Collected data entries:

● ● ● ● ● ● ●

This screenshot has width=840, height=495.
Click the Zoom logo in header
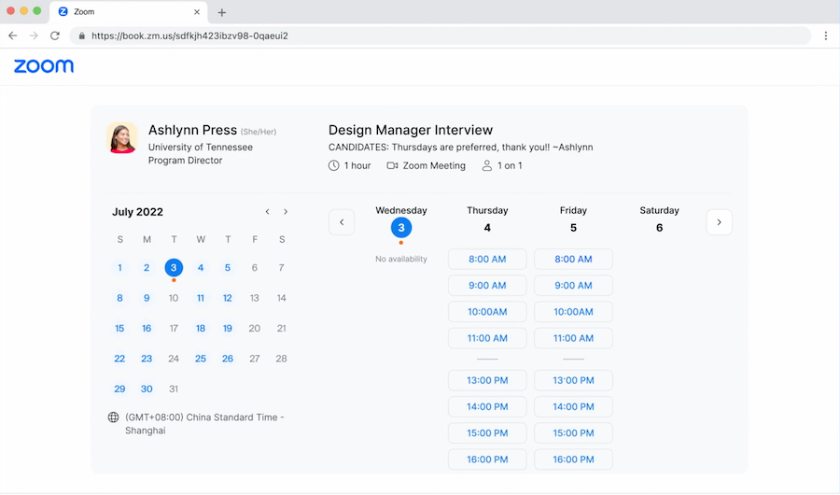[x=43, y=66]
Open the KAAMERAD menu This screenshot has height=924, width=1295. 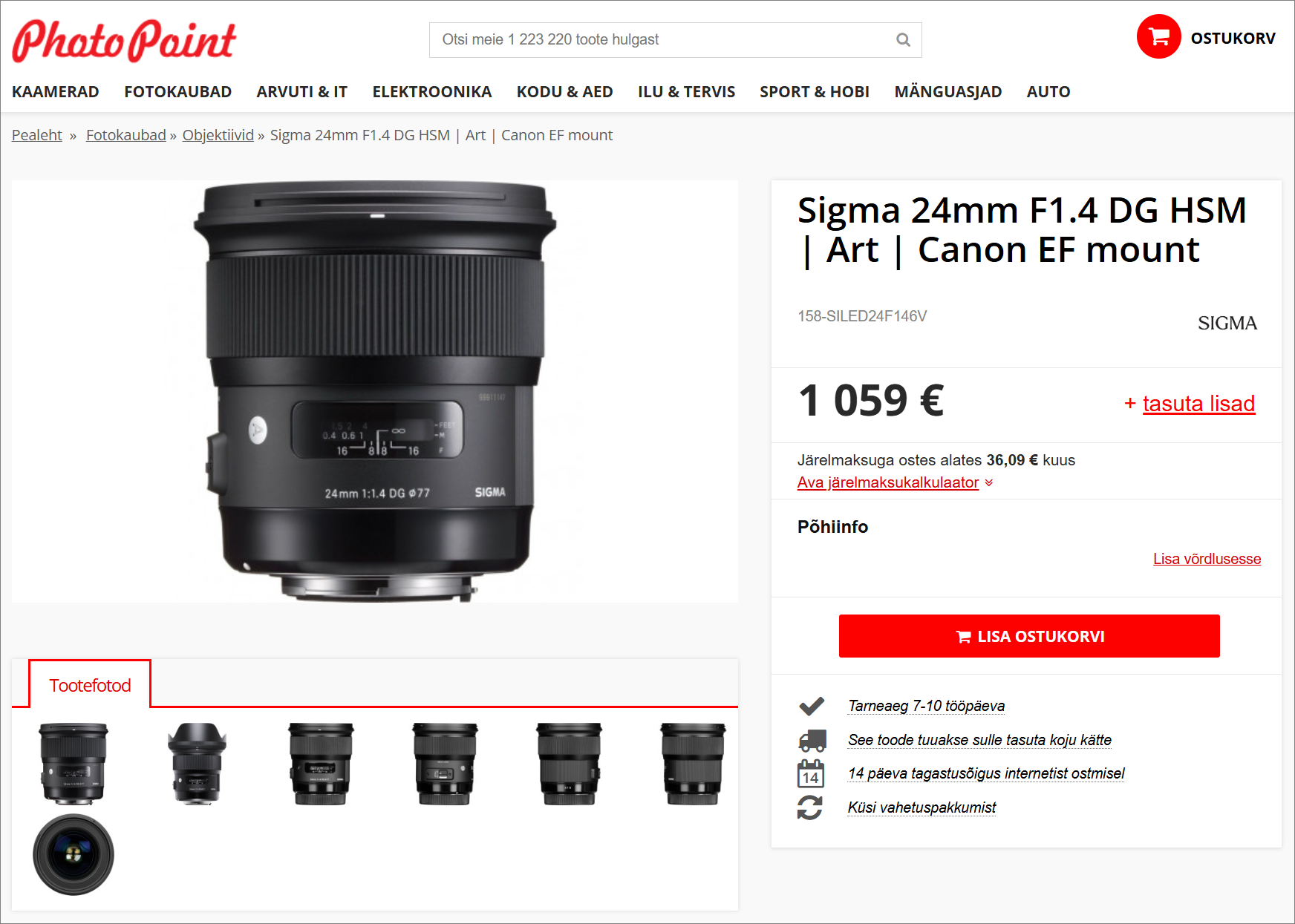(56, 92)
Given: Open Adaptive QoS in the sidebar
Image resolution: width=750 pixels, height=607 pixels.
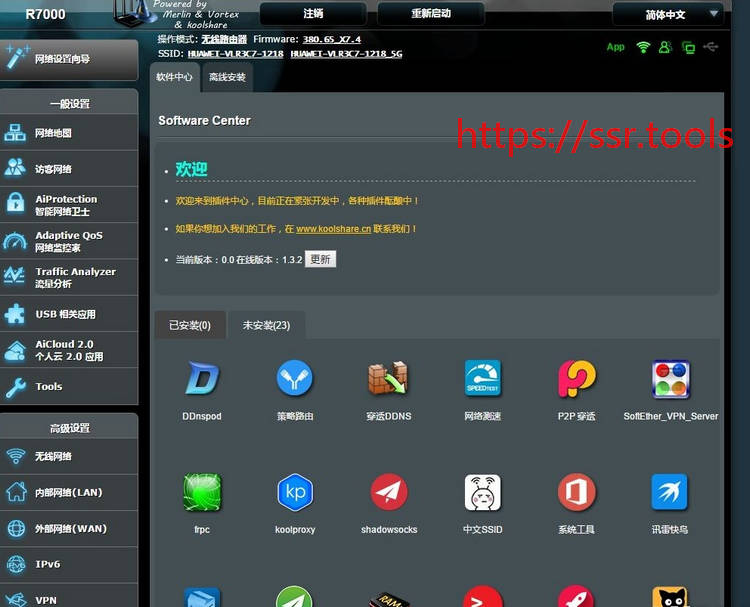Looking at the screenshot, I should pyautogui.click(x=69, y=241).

● ● ● ● ● ● ●

Problem description:
All lines from the one containing "Image resolution: width=750" to the last line of the records above, both included, need to be repeated word for word; omit the pictures.

Output of the task:
Image resolution: width=750 pixels, height=607 pixels.
Looking at the screenshot, I should pyautogui.click(x=69, y=241).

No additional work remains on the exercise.